Work to do
Extract every line of the data below that contains the string "section", treating uppercase and lowercase letters as distinct.

[Part of a data file]
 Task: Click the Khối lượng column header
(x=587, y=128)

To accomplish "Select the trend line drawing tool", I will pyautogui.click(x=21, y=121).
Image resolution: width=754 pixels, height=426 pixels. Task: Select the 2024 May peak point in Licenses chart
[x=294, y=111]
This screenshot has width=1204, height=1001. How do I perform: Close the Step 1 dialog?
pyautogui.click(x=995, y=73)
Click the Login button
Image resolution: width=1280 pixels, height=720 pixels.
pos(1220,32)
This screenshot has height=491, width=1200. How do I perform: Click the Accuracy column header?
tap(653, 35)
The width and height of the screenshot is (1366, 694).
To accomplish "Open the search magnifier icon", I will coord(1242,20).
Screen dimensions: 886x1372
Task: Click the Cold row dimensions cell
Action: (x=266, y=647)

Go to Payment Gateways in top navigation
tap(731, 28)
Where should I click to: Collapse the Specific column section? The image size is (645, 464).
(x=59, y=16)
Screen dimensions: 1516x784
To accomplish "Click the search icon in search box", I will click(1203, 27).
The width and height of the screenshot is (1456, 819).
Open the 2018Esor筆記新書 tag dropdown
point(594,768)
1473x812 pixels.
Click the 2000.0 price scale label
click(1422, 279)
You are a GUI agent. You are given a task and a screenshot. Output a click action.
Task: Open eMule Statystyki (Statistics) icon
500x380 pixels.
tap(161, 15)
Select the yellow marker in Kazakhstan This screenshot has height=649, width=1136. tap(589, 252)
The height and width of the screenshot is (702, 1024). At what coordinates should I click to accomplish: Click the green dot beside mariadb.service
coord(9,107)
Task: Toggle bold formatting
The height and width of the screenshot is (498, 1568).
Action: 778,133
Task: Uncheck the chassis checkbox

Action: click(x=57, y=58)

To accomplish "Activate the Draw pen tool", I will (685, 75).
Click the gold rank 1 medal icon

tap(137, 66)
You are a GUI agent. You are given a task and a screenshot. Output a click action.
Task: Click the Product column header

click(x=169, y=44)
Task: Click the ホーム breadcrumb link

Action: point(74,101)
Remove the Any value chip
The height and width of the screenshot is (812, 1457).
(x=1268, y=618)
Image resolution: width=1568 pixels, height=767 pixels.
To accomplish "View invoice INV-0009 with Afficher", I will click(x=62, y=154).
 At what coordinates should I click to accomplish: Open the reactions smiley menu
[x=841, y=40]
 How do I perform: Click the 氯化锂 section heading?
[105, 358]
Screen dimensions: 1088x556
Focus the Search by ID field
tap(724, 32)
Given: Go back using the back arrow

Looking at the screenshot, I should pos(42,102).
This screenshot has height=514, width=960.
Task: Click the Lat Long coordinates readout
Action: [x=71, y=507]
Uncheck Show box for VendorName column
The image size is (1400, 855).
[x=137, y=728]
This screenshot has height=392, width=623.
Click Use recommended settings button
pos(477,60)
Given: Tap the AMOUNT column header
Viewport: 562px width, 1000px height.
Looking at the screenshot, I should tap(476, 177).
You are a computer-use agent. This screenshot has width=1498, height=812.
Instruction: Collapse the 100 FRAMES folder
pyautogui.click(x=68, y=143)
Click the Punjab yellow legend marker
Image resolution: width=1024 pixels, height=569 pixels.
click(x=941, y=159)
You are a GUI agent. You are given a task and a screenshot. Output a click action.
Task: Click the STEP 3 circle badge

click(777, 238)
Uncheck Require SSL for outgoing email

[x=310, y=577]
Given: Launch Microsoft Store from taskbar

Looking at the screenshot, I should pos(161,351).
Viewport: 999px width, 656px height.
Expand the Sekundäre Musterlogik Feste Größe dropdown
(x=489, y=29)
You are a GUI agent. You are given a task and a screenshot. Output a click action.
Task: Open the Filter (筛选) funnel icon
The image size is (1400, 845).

Reply
Where should I click to: Collapse the Specific column section? The image size is (645, 464).
 How do I perform: Click the 氯化锂 section heading?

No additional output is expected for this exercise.